> "Langkah itu... Langkah itu... tak mungkin... hanya satu orang yang pernah---"
Tangan Putri menggigil. Dadanya sesak.
Dan tanpa sadar --- entah karena emosi, ketakutan, atau gelombang kenangan yang meledak --- tangan Putri Kenanga menghantam papan dakon Roro Kecik. Braakkk!
Papan dakon itu pecah.
Separuh biji berhamburan ke tanah. Kayu tua itu terbelah. Waktu berhenti. Semua penonton terdiam, para prajurit menahan napas. Roro Kecik hanya memandang diam... matanya berkaca-kaca, bukan karena marah... tapi karena kehilangan.

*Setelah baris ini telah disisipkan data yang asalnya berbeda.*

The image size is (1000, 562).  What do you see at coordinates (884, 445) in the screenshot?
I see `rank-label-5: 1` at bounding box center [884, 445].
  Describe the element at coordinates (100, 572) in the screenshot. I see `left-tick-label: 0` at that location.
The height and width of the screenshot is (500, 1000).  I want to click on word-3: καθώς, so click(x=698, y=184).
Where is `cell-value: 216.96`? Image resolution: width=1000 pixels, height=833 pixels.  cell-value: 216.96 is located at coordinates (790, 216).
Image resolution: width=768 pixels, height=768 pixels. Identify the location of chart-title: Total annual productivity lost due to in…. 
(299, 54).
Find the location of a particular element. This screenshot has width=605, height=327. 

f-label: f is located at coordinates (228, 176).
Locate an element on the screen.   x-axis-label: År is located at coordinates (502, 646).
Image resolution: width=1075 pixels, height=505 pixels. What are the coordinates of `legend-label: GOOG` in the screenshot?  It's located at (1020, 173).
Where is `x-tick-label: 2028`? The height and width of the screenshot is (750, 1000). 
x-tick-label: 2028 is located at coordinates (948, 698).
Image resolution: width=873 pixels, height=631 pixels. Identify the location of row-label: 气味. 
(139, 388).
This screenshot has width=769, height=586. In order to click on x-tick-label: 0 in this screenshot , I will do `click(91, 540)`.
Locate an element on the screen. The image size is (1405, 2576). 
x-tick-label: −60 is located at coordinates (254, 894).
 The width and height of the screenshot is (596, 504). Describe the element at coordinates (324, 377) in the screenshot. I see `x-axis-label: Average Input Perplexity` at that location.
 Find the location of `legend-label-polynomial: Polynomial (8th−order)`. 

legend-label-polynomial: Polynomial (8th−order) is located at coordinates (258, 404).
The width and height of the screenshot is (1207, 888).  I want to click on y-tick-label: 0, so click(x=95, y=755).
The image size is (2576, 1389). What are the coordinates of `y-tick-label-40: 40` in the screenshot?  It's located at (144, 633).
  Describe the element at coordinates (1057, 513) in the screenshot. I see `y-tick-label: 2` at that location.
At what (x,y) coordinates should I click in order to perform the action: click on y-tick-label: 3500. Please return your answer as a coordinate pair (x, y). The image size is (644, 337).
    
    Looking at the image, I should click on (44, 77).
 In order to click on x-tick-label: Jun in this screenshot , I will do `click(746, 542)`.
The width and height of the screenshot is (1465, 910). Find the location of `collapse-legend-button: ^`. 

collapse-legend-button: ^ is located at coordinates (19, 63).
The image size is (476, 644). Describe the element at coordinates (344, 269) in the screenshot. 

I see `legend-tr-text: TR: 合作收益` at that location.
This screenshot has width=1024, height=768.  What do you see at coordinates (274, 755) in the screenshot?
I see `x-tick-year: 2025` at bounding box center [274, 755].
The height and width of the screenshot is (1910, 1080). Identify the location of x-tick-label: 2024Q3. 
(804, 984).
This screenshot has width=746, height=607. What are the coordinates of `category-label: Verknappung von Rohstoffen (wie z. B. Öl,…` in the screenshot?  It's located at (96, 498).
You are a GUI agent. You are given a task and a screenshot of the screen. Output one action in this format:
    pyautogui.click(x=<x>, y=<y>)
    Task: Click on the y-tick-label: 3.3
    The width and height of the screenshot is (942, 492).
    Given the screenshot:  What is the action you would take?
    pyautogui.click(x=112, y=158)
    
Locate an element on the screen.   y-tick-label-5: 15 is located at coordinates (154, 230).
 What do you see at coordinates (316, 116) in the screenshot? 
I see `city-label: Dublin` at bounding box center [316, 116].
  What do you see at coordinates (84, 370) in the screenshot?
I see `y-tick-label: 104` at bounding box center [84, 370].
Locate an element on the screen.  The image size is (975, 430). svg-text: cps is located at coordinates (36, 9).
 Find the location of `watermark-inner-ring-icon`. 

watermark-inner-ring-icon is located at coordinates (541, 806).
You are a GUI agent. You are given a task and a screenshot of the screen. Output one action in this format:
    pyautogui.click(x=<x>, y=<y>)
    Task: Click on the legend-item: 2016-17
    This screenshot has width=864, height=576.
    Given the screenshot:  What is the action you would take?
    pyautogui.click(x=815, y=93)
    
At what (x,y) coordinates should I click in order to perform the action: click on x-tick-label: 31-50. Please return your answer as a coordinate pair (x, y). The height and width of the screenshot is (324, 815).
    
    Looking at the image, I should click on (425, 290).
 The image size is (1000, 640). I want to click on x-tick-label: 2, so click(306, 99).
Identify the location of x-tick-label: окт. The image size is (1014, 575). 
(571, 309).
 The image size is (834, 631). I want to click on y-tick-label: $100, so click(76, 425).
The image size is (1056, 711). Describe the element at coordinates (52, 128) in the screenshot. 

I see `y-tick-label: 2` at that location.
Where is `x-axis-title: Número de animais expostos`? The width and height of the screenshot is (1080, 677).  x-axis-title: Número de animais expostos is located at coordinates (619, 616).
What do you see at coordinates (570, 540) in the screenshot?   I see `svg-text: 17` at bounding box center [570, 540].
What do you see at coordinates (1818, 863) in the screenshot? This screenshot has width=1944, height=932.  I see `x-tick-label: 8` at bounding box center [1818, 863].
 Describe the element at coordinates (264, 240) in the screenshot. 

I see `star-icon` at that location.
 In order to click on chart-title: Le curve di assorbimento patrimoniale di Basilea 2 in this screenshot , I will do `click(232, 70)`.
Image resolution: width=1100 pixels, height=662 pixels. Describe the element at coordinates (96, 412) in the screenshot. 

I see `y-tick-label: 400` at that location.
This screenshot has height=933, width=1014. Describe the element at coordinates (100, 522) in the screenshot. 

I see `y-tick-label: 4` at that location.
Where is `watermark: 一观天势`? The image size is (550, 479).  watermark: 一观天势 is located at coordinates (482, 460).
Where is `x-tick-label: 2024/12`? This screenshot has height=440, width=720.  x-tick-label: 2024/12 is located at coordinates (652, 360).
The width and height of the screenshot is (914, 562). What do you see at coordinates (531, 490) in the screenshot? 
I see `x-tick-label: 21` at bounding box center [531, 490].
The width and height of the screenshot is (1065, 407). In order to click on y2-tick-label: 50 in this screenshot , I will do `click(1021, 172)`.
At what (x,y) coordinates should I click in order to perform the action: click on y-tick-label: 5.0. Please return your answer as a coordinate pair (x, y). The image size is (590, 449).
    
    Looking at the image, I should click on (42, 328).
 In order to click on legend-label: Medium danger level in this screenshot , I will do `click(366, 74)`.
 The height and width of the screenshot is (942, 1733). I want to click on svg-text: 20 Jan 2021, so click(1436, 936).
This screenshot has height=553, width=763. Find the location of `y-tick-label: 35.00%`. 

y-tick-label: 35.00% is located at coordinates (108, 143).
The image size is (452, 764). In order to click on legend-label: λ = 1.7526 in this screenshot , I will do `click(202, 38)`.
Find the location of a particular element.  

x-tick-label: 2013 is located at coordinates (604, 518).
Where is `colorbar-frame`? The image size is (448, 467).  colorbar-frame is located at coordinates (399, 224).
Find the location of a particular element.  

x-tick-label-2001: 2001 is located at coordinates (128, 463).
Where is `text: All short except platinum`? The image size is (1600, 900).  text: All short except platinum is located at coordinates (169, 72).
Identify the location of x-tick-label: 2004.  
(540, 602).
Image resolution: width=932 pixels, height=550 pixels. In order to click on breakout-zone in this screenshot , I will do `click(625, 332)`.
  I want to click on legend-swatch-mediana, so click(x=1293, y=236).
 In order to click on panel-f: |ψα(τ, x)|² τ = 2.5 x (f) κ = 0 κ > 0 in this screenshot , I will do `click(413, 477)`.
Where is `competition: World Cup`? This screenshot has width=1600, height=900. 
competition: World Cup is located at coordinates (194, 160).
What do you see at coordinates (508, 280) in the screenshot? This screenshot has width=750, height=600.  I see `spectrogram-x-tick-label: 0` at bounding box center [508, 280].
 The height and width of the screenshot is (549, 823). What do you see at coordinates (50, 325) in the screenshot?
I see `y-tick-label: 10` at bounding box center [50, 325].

Putri Kenanga tertegun. Ia melihat retakan papan itu... seperti retakan hatinya sendiri. Lalu perlahan, ia jatuh terduduk, menangis di hadapan Roro Kecik.
> "Maafkan aku... Aku... Aku tidak tahu kenapa... Tapi melihatmu... rasanya seperti bertemu dengan sesuatu yang telah hilang begitu lama..."
Roro Kecik menatap Putri itu... dan perlahan menjawab lirih:
> "Kalau itu perasaan yang sama... mungkin aku juga pernah kehilangan seseorang... Tapi aku tidak tahu siapa..."
Di kejauhan, Mahapatih memandang dengan mata basah. Raja Talasindra berdiri gemetar. Para tetua saling berpandangan.